TASK REQUIREMENTS – Write out the lines starting at the one that holds "Click the Tipo combo box arrow icon" and ending with the final line of the data, exactly and with no others.

════════════════════

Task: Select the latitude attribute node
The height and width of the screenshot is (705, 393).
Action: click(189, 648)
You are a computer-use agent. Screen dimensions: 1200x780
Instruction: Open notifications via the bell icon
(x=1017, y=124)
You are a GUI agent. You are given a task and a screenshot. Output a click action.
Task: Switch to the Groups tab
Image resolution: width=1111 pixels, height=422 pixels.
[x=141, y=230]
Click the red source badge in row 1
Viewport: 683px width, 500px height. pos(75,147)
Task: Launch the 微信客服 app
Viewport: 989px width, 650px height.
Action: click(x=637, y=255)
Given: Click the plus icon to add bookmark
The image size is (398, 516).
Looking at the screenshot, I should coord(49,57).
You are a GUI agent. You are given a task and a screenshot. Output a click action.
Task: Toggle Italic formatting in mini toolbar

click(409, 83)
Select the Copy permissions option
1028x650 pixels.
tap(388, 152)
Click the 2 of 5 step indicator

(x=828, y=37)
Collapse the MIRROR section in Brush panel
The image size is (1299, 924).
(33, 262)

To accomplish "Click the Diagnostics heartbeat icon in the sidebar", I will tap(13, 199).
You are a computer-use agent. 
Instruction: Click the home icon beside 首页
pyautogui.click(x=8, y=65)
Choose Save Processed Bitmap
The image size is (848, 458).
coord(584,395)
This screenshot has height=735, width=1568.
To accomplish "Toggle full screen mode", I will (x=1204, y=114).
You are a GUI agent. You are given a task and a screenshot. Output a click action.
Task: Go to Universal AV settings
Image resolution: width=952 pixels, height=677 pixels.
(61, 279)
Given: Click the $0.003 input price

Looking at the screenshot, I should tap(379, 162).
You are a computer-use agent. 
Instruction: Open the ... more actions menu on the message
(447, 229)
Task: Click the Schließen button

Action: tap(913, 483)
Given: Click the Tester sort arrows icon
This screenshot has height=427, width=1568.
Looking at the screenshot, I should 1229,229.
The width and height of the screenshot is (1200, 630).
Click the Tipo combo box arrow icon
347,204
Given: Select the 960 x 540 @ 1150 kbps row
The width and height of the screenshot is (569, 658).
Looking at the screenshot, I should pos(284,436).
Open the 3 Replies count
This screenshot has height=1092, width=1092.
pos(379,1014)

════════════════════

RESPONSE –
Click the Tipo combo box arrow icon
347,204
Given: Select the 960 x 540 @ 1150 kbps row
The width and height of the screenshot is (569, 658).
Looking at the screenshot, I should pos(284,436).
Open the 3 Replies count
This screenshot has height=1092, width=1092.
pos(379,1014)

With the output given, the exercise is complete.